(HOST) For commentator Rich Nadworny, one of the most interesting things about the unexpected revolutions in Egypt, Tunisia and other part of North Africa, is the role social media played in supporting them.
(NADWORNY) The news of the unexpected revolutions in northern Africa, in Tunisia and in Egypt, has excited all of us here at home. The most amazing thing that happened is that people actually took the risk to revolt at all. For me, I’m amazed at the role social media played in making these revolts happen.
Now, I don’t think anyone is saying that social media CAUSED the uprisings. Back when the Iranians rose up against their corrupt officials and fixed election, many of us were struck by how we were able to follow everything going on in Teheran through our social channels. In that instance social media played mainly the role of informing the foreign public.
But this time around, social media played a much more active role. In both Tunisia and Egypt, people used Facebook to rally around abuses and injustices. They used the tools to debunk government propaganda. And they finally used social media to help organize the rallies themselves and bring people out on the streets.
After Iran, best selling author, Malcolm Gladwell wrote a much-publicized article in the New Yorker criticizing the role of social media in revolutions. Gladwell believed that revolutions need a strict, top down hierarchy with strong personal connections to succeed. Social media, he argued, is all about weak connections which is good for information, but lousy to get people to actually take action.
The events over the last few months seem to prove Gladwell wrong. Social media can, it seems, encourage people to gather and even to overthrow despots. I think a crucial ingredient here is the existence of a solid middle class. It’s that class that understands best how much opportunity they lose through institutionalized corruption and greed. It’s that class which has access to the technology and to the world outside of their own country.
Those are the people who rose up in Egypt and Tunisia. They were already on Facebook and Twitter before any of this happened. When you think about it, those were the types of people who started our American Revolution: middle class, educated, and dependent on the hot technology of the day, the political pamphlet.

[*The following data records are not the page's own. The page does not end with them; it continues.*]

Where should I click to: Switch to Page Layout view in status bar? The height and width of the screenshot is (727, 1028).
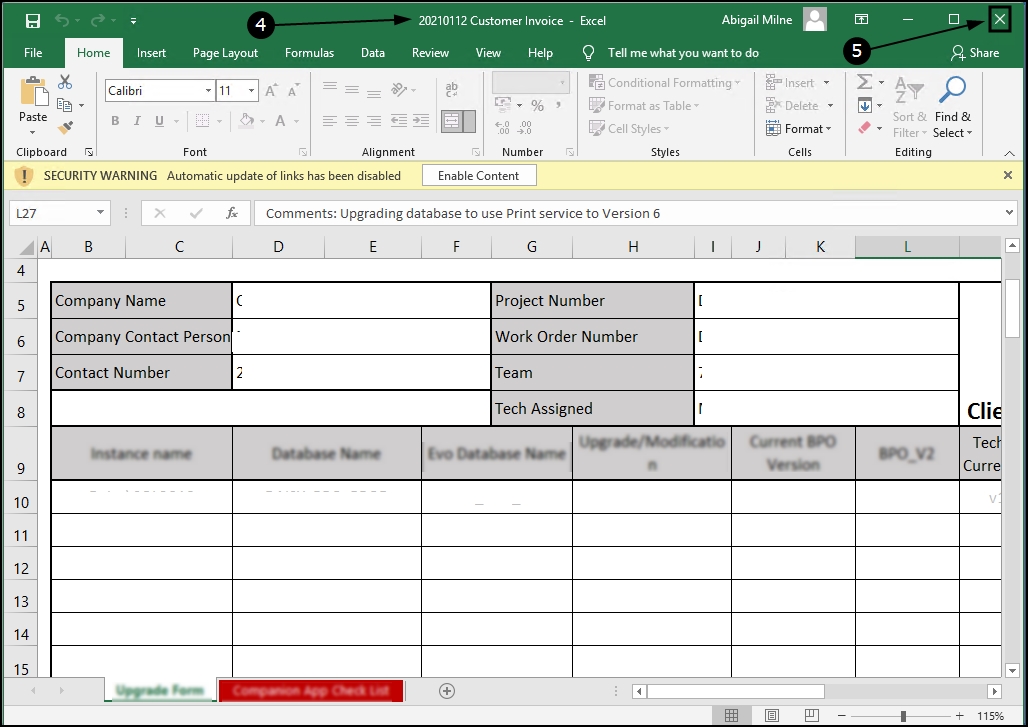[x=772, y=716]
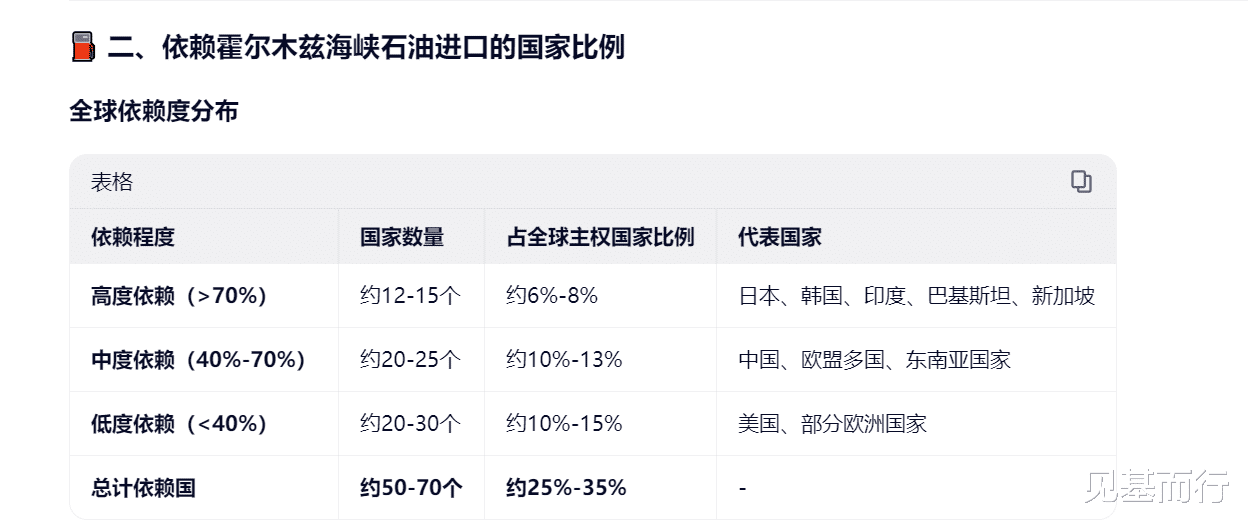Click the red fuel pump emoji
Screen dimensions: 1248x528
[x=83, y=48]
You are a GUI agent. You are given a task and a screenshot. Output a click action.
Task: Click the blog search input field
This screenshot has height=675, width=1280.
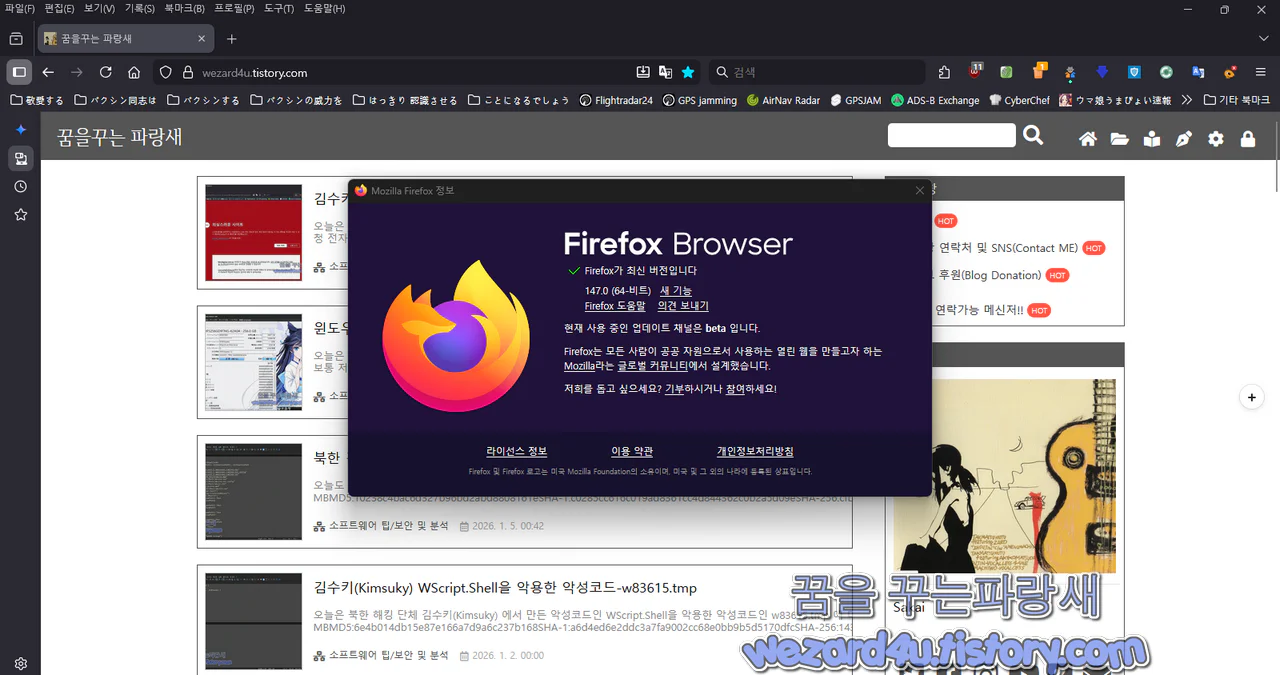coord(950,134)
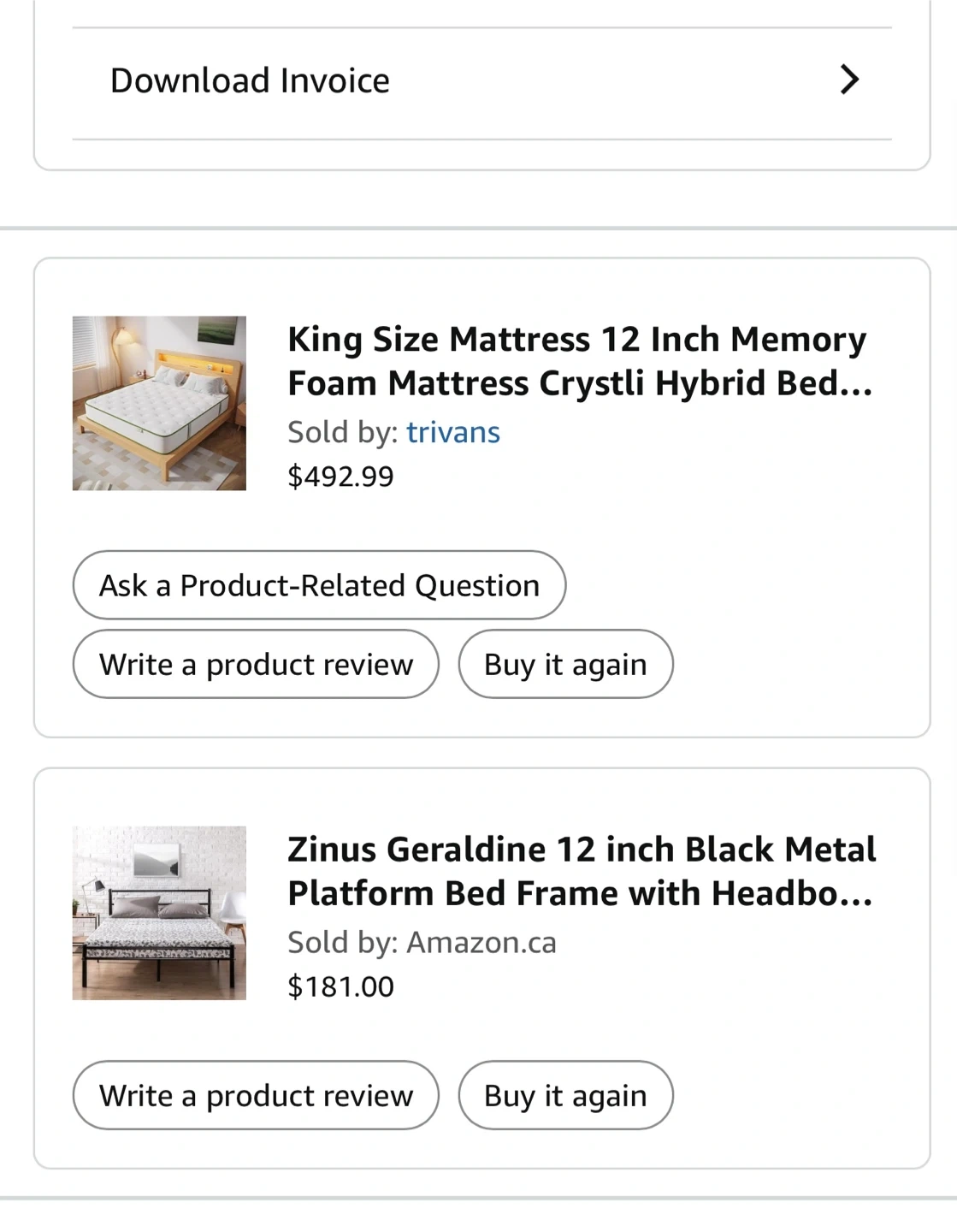The image size is (957, 1232).
Task: Click "Foam Mattress Crystli Hybrid Bed…" title line
Action: tap(580, 383)
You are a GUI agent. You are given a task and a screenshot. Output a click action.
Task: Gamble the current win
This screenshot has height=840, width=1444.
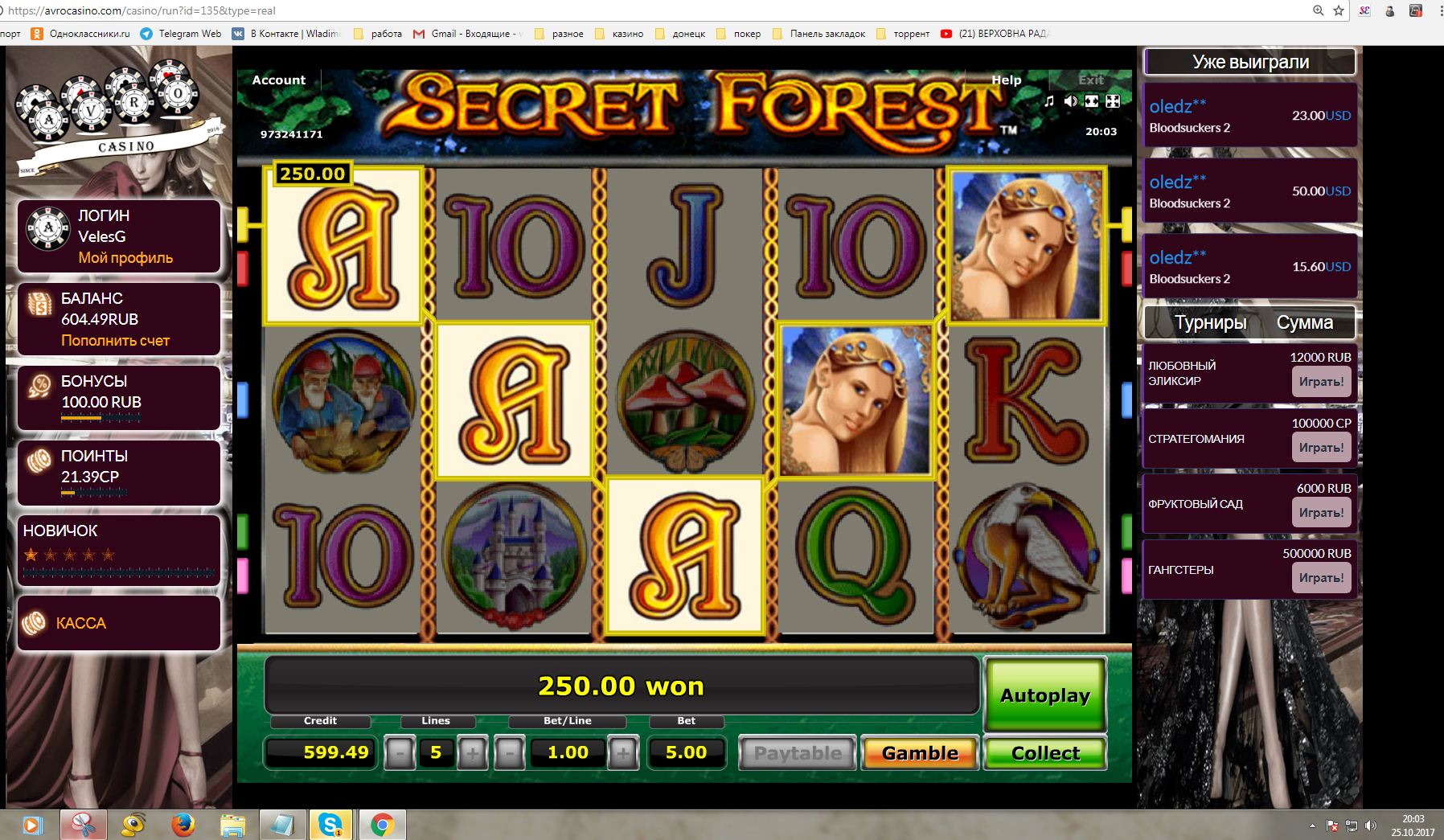pyautogui.click(x=920, y=753)
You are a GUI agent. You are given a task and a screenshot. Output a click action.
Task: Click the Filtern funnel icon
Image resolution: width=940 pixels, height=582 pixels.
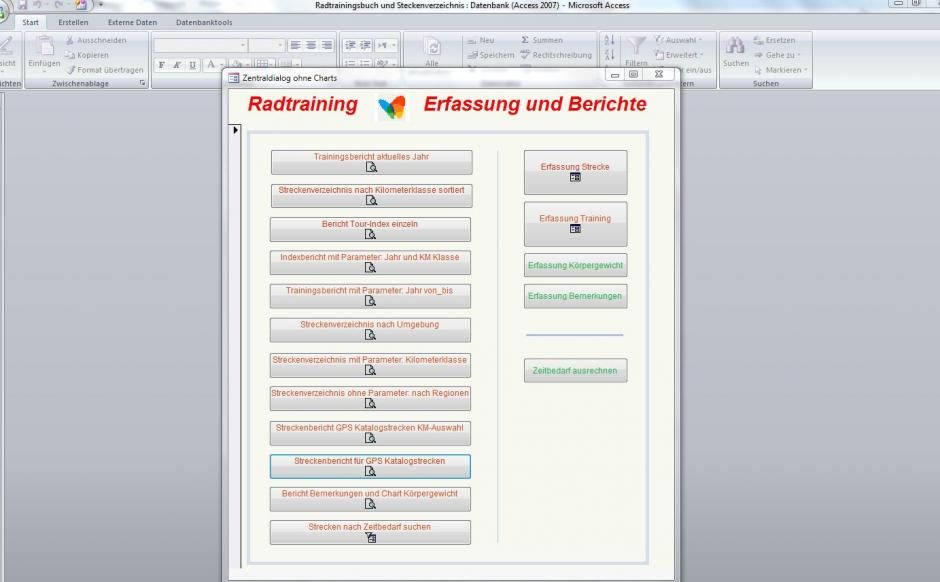tap(636, 46)

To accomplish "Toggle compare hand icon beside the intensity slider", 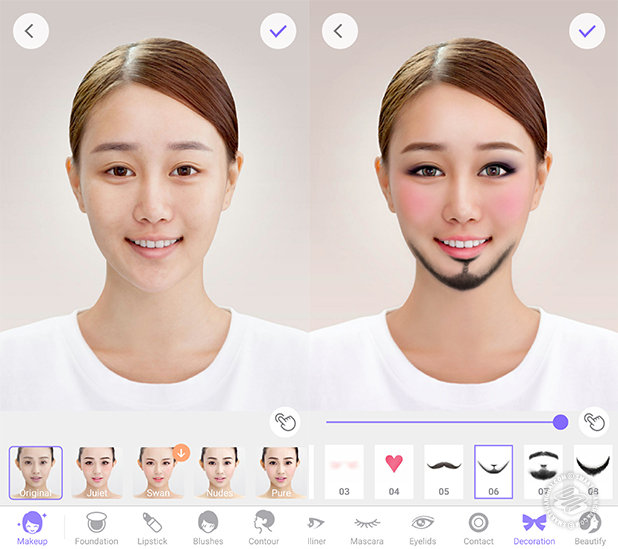I will 594,421.
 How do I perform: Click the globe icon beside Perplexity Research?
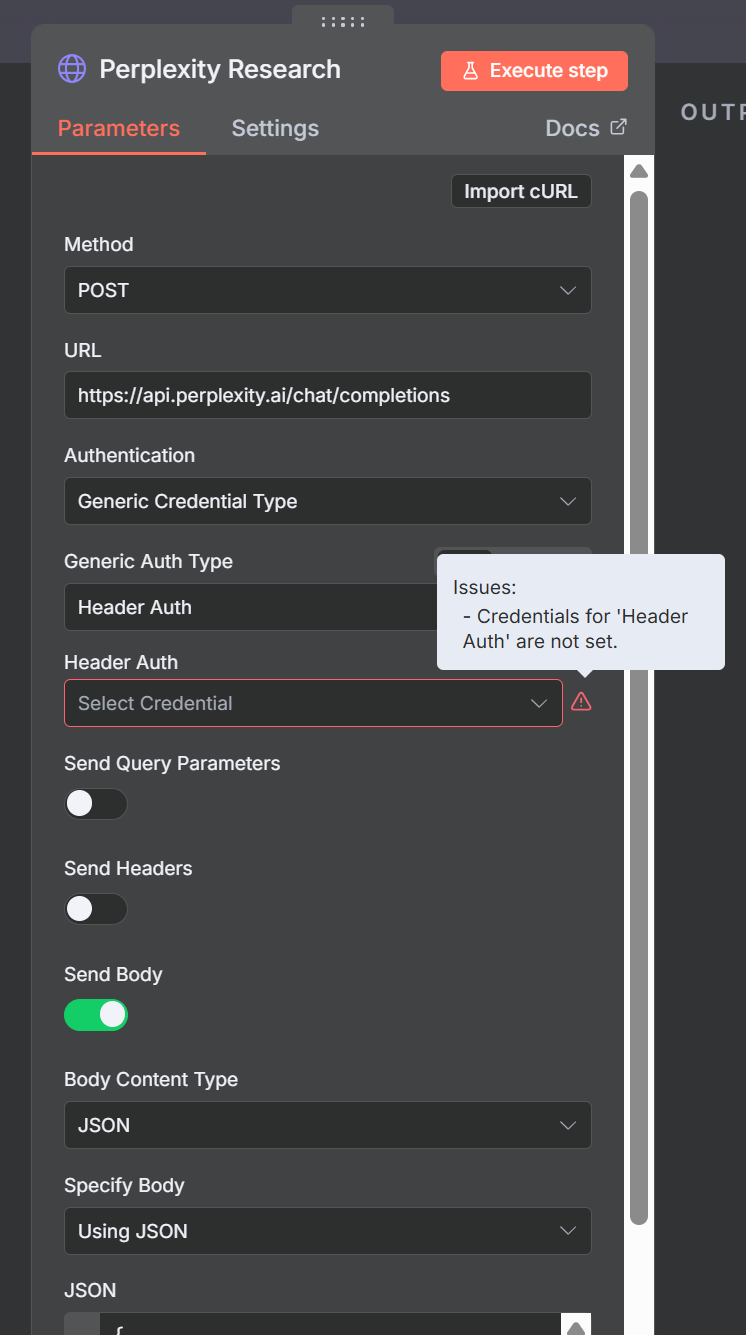pos(72,69)
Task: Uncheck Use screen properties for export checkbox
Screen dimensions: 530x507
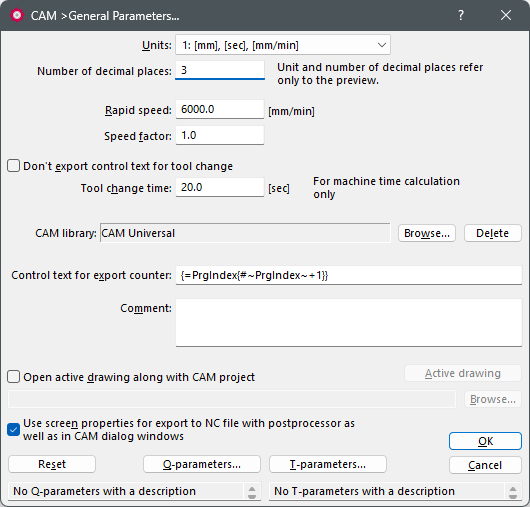Action: point(14,430)
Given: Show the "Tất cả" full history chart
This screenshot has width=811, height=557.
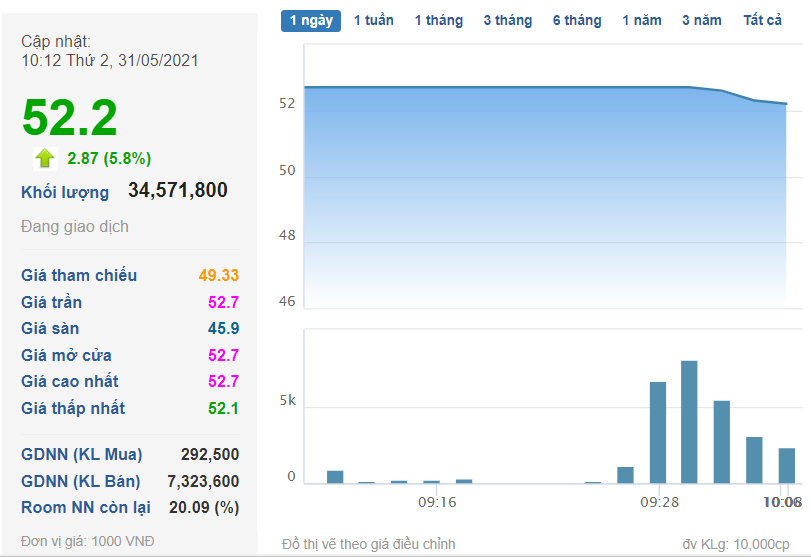Looking at the screenshot, I should [762, 20].
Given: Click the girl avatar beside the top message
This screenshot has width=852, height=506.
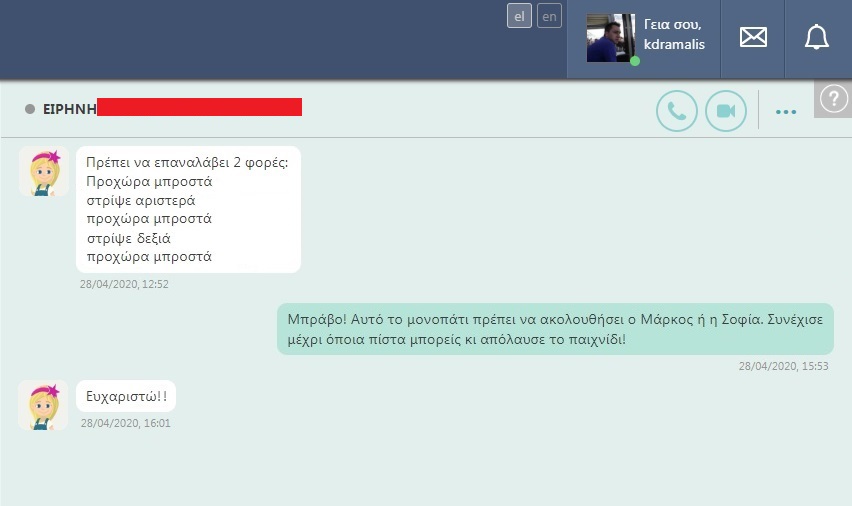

No, technology doesn’t cause revolutions. But new technology usually gives people the means to communicate ideas with one another and to challenge official information. A true sign of danger, corruption and despotism is when governments, companies or political organizations try to limit news and criticism while increasing propaganda.
People in Tunisia and Egypt finally got fed up with the corruption, the abuse of power and the propaganda. Social media gave the people the communication tools they needed to organize.
It’s a warning to oligarchs all over the world, even here in the U.S. People will continue to use social media to call out falsehoods and abuses. And in the decade ahead, it’s likely we’ll see more of this as technological access accelerates around the world.